[Zope] Accessing arbitrary Python objects from ZPT

Casey Duncan casey@zope.com
Mon, 01 Apr 2002 13:24:49 -0700


Michael Lausch wrote:
> On Sat, 2002-03-30 at 00:06, Casey Duncan wrote:
> 
>>Assuming these objects are mutable you might be able to do something 
>>like this at the end of your external method:
>>
>>object.__allow_access_to_unprotected_subobjects__ = 1
>>return object
>>
> 
> minutes before reading your reply i just found this out for myself, by
> looking throug the code of the ZSQL methods. Isn't this a hack? will
> this method also work with future releases of zope? or will zope 3 come
> up with a better method of integrating external python programs with
> zope?

This is a hack. It makes me feel cheap whenever I use it 8^). This is 
the "quick and dirty" way to get access. Its also a great way to open 
security holes too 8^).

> to be honest i feel a little disapointed that there is not better
> documented way of doing this sort of stuff, since it semms to me that
> there is a huge potential in this. write your "business logic" in a
> python package and interface it with zope or use it as the model
> together with a glade generated GTK GUI. 

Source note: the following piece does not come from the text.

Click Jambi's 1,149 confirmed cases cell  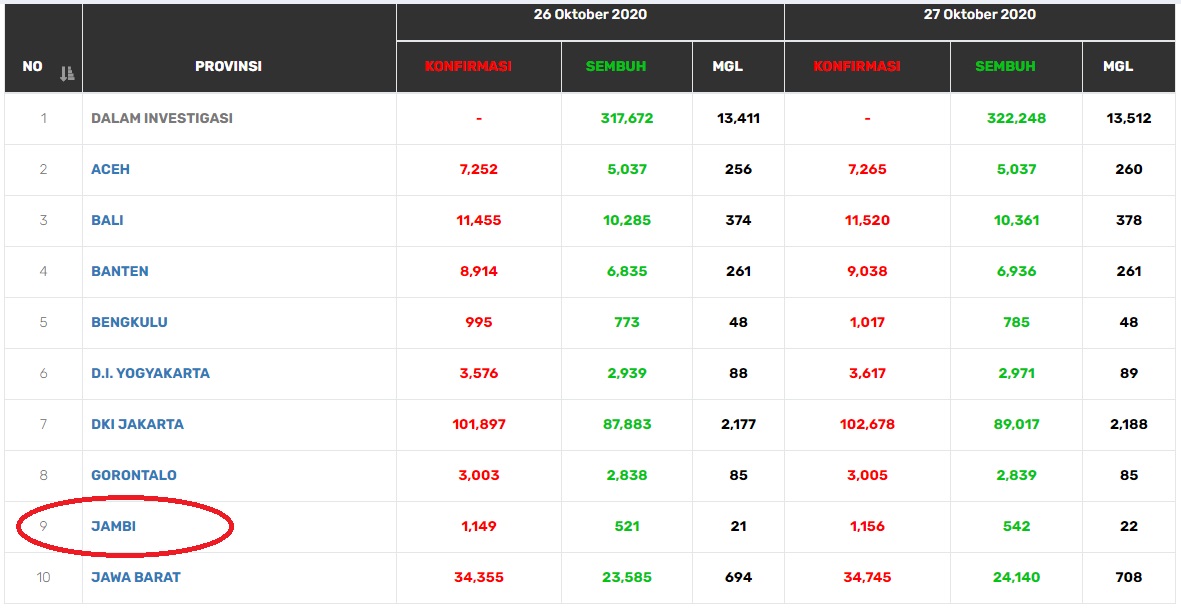pos(478,526)
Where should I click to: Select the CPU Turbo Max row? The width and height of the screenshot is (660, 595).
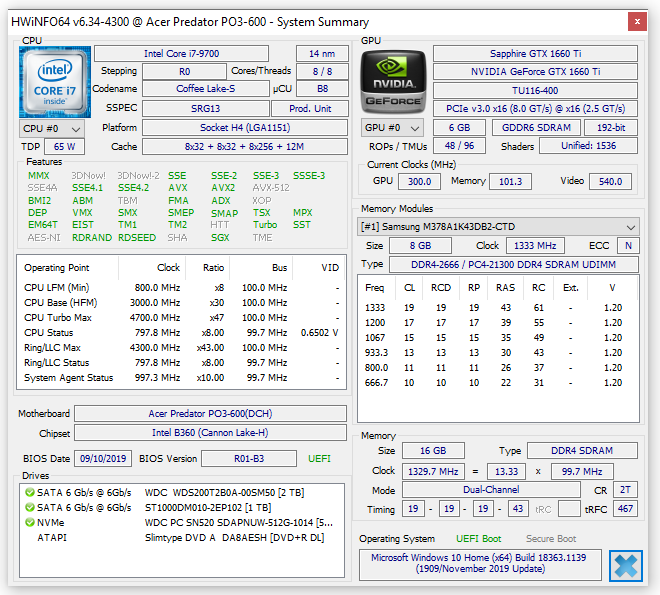tap(181, 318)
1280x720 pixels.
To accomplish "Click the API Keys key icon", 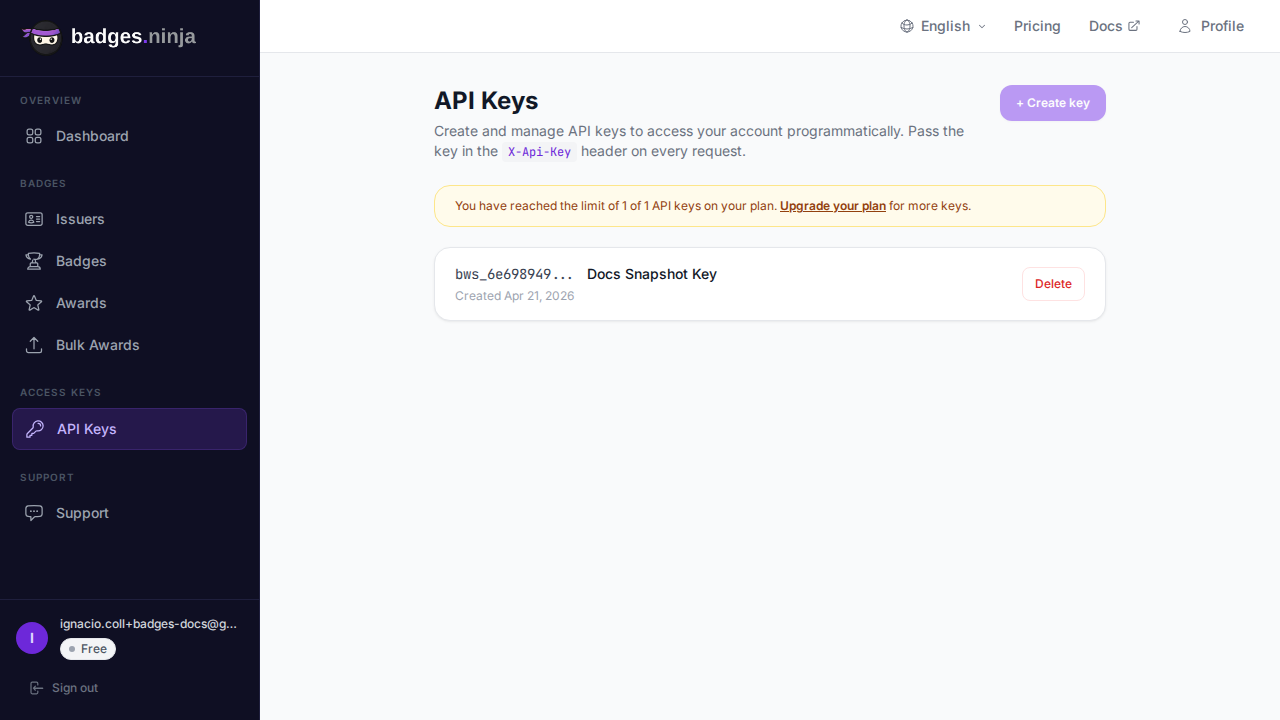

The better way is to create a wrapper class and use declarative security 
on it to allow access to only those methods and subobjects that you 
really need TTW access to. That is not usually a five minute solution 
though. See the zope dev guide for details on this.

> Will components be of any help? i can imagine to implement the interface
> class as a zope integrated class and use any other class as the
> implementation.

Well first off, Interfaces aren't classes regardless of whether you use 
a "class" declaration to create them or not. Hopefully future Python 
versions will allow us to define interfaces without using the confusing 
"class" statement.

Declarative security will still be the way it works in Zope 3, however 
those declarations can be made in configuration files rather than code. 
That allows you to use modules and secure them properly in Zope without 
modifying code or creating wrapper classes.